++++ Material for this exercise

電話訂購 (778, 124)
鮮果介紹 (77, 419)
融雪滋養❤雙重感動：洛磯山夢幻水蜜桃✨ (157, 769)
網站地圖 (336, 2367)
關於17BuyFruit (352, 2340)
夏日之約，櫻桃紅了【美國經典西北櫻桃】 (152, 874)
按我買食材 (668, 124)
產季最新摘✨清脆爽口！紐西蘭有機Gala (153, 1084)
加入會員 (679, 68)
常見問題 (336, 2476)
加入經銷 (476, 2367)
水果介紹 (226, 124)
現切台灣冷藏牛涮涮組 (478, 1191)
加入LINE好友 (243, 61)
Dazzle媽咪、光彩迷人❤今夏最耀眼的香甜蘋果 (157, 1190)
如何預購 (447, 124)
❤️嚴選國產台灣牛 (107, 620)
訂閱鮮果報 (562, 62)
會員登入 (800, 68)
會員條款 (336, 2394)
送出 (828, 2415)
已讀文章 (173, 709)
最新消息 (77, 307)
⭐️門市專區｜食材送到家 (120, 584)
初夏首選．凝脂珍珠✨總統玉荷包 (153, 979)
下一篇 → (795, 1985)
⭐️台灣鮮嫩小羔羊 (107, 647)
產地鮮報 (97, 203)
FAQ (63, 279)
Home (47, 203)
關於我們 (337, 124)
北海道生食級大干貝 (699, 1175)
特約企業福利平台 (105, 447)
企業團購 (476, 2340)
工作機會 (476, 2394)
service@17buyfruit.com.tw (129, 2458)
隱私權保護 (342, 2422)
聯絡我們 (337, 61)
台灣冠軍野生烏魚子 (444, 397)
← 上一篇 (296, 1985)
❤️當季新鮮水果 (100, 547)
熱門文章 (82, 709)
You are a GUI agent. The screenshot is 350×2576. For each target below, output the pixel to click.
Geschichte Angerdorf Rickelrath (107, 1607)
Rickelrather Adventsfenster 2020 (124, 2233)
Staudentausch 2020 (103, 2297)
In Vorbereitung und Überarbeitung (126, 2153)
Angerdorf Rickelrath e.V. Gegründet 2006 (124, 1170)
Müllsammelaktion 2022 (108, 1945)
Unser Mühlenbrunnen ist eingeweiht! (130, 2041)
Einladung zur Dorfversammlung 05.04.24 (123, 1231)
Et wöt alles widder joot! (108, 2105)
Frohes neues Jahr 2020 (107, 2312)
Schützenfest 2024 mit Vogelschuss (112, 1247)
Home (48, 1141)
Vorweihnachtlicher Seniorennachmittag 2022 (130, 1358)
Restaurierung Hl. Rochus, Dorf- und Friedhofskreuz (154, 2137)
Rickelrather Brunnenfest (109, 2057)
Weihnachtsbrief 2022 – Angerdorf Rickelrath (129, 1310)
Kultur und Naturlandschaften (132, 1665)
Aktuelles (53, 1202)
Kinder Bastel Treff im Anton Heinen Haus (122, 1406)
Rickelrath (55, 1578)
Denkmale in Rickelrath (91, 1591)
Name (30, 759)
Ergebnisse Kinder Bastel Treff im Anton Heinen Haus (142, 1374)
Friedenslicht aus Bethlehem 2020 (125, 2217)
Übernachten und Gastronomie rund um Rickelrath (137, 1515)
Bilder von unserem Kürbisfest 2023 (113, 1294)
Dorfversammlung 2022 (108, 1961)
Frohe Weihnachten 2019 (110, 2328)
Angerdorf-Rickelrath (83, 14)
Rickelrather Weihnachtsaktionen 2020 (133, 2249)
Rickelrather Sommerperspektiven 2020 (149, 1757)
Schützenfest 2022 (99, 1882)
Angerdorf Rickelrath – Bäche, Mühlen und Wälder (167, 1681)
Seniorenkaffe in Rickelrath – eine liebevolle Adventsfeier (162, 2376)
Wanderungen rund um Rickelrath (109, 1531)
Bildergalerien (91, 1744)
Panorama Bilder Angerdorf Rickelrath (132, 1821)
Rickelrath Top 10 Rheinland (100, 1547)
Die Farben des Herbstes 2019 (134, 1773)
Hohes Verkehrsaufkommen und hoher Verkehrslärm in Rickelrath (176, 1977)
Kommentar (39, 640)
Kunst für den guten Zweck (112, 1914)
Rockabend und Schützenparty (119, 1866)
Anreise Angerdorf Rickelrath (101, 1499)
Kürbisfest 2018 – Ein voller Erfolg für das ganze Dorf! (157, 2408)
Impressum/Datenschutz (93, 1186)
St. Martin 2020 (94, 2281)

++++++++

** Task instructions **
From the records above, print only the lines between the one holding "隱私權保護 (342, 2422)" and the one holding "Angerdorf Rickelrath e.V.", inclusive, exactly as they stand.

** Task answer **
隱私權保護 (342, 2422)
聯絡我們 (337, 61)
台灣冠軍野生烏魚子 (444, 397)
← 上一篇 (296, 1985)
❤️當季新鮮水果 (100, 547)
熱門文章 (82, 709)
You are a GUI agent. The screenshot is 350×2576. For each target below, output the pixel to click.
Geschichte Angerdorf Rickelrath (107, 1607)
Rickelrather Adventsfenster 2020 (124, 2233)
Staudentausch 2020 (103, 2297)
In Vorbereitung und Überarbeitung (126, 2153)
Angerdorf Rickelrath e.V. Gegründet 2006 (124, 1170)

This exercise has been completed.